Art of South Africa is a term used to denote creative output by human beings from South Africa.
The oldest art objects in the world were discovered in a South African cave. Dating from 75,000 years ago, these small drilled snail shells could have no other function than to have been strung on a string as a necklace. South Africa was one of the cradles of the human species. One of the defining characteristics of our species is the making of art (from Latin 'ars' meaning worked or formed from basic material). The scattered tribes of Khoisan/San/ Bushman peoples moving into South Africa from around 10000 BCE had their own fluent art styles seen today in a multitude of cave paintings. They were superseded by Bantu/Nguni peoples with their own vocabularies of art forms. Leap ahead to the present era, when traditional tribal forms of art were scattered and re-melded by the divisive policies of apartheid. New forms of art evolved in the mines and townships: a dynamic art using everything from plastic strips to bicycle spokes. Add to this the Dutch-influenced folk art of the hardy Afrikaner Trek Boers and the urban white artists earnestly following changing European traditions from the 1850s onwards, and you have an eclectic mix which continues to evolve today.

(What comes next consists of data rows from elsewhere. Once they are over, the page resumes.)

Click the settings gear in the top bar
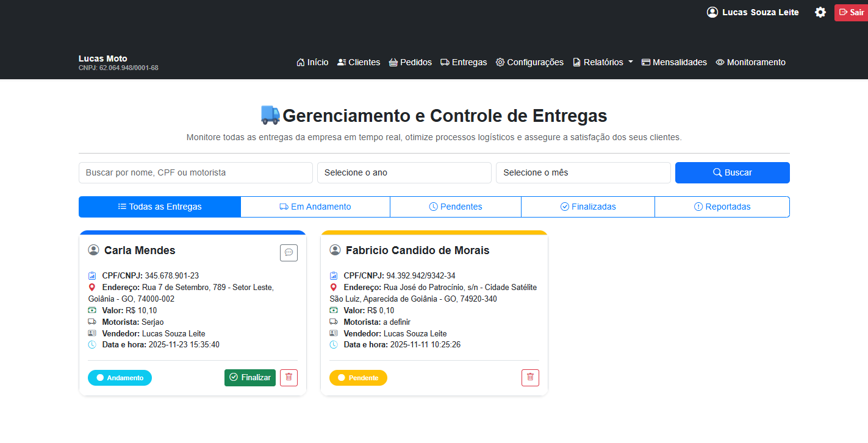868x443 pixels. click(820, 12)

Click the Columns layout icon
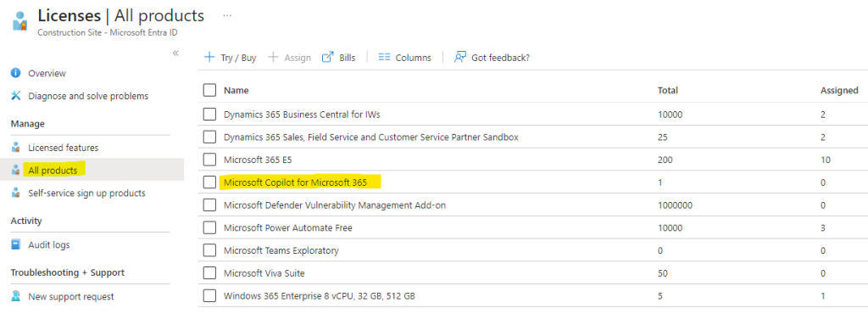click(384, 57)
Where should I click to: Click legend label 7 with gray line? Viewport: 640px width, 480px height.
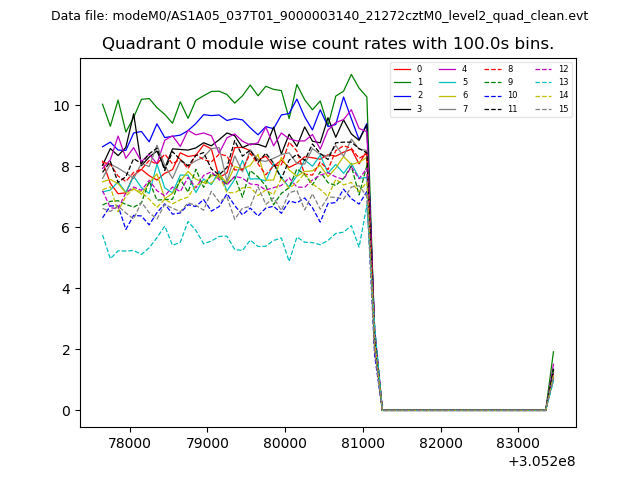tap(464, 108)
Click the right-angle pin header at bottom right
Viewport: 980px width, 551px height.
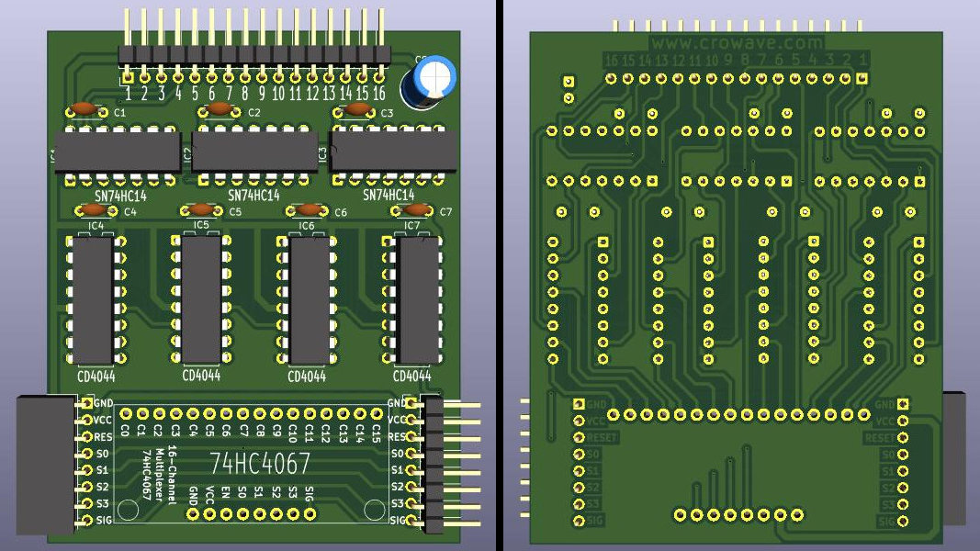pyautogui.click(x=450, y=463)
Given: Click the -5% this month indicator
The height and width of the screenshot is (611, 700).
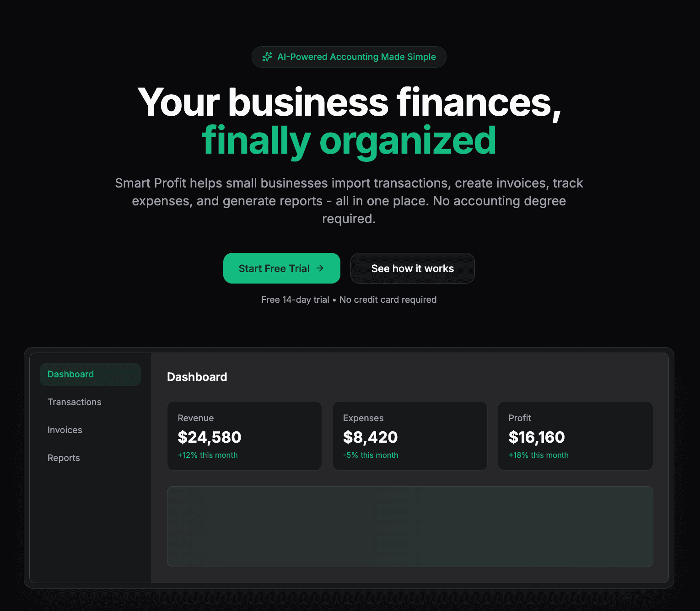Looking at the screenshot, I should click(x=371, y=455).
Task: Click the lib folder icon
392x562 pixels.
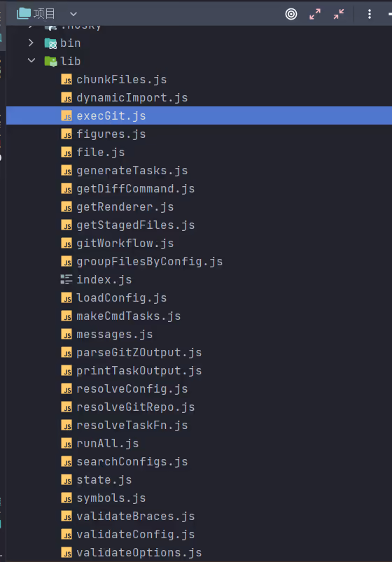Action: (50, 62)
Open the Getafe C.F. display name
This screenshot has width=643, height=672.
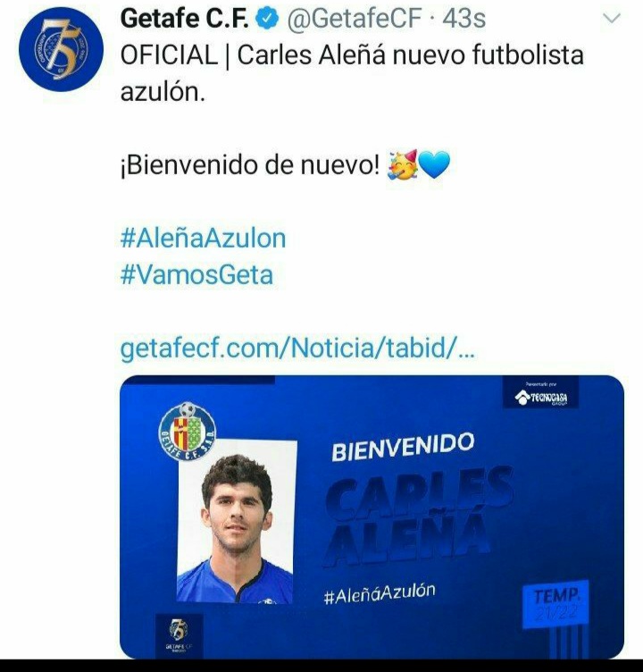(185, 19)
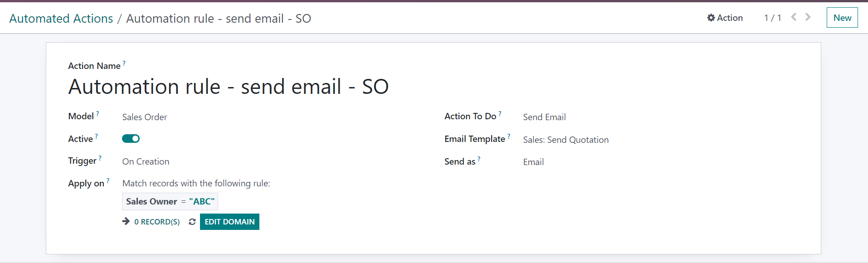The image size is (868, 263).
Task: Click the EDIT DOMAIN button
Action: point(229,222)
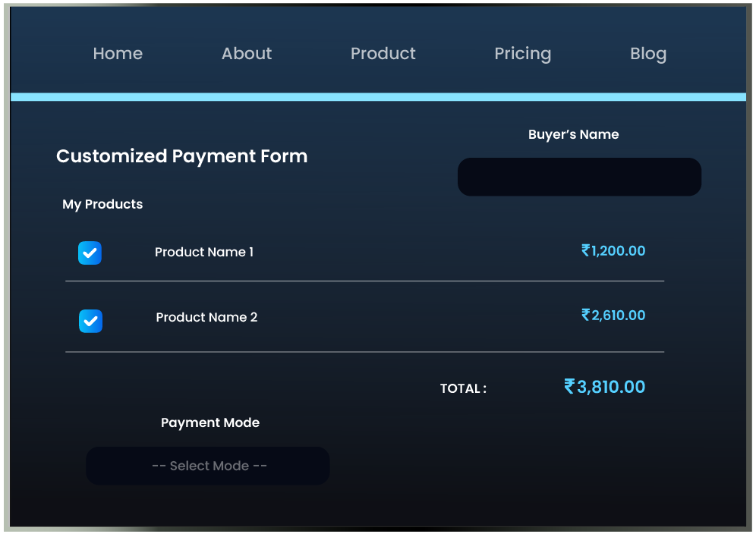
Task: Click the Product Name 1 label
Action: [x=204, y=252]
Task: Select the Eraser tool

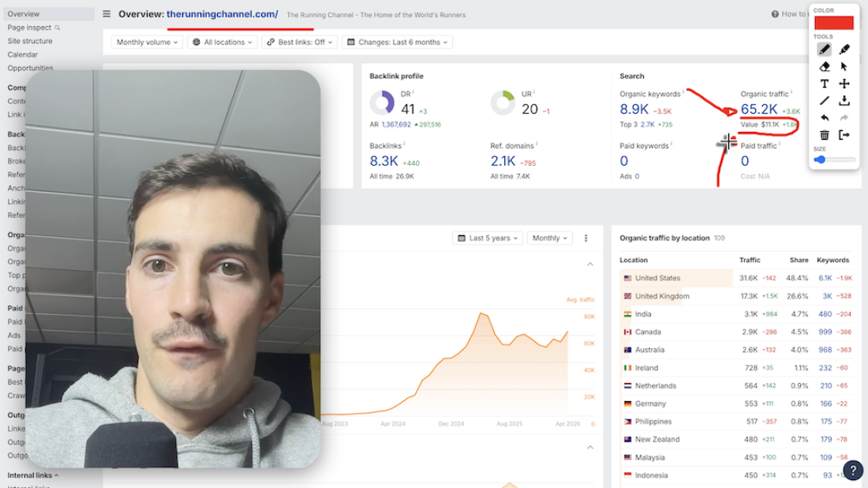Action: point(825,66)
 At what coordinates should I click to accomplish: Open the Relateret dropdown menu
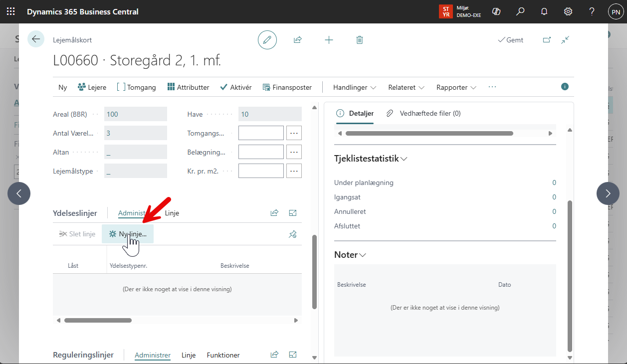point(406,87)
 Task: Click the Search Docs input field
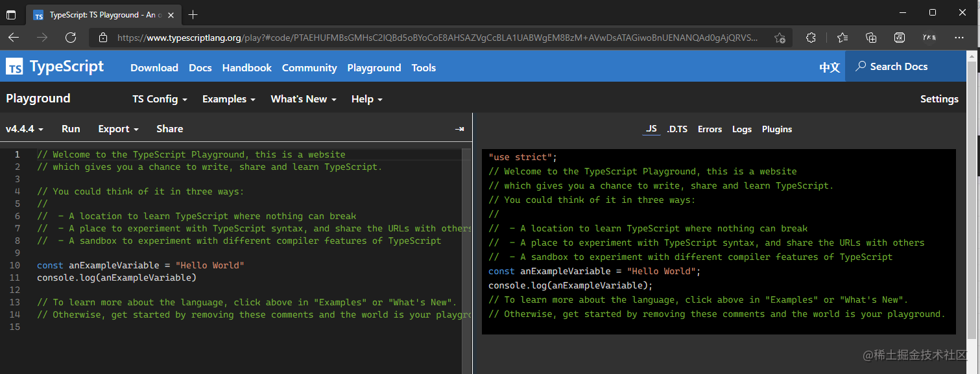(905, 66)
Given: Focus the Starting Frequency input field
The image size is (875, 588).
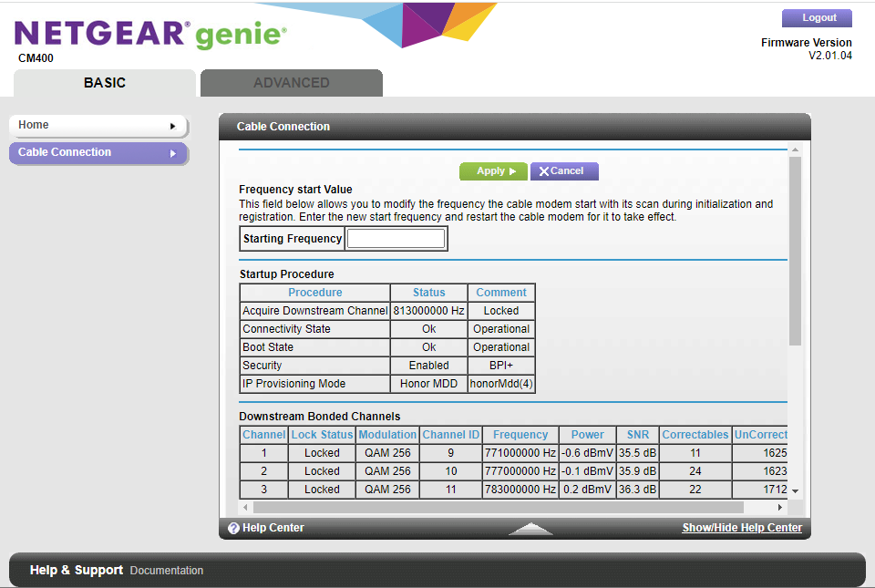Looking at the screenshot, I should [x=396, y=239].
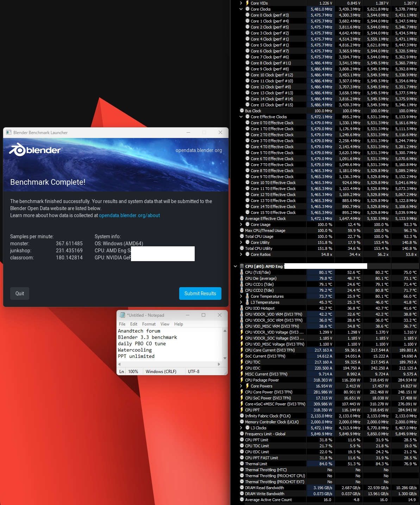
Task: Expand the Core Temperatures entry
Action: click(241, 296)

The figures are dynamic and elongate, and the colors (derived probably from earthern and plant pigments and possibly also from insects) combine ochreous red, white, grey, black, and many warm tones ranging from red through to primary yellow. Common subjects include hunting, often depicting with great accuracy large animals which no longer inhabit the same region in the modern era, as well as: warfare among humans, dancing, domestic scenes, multiple images of various animals, including giraffes, antelope of many kinds, and snakes. The last of these works are poignant in their representation of larger, darker people and even of white hunters on horseback, both of whom would supplant the 'Bushman' peoples. Many of the 'dancing' figures are decorated with unusual patterns and may be wearing masks and other festive clothing. Other paintings, depicting patterned quadrilaterals and other symbols, are obscure in their meaning, and may be non-representational. Similar symbols are seen in shamanistic art worldwide. This art form is distributed from Angola in the west to Mozambique and Kenya, throughout Zimbabwe and South Africa and throughout Botswana wherever cave conditions have favored preservation from the elements.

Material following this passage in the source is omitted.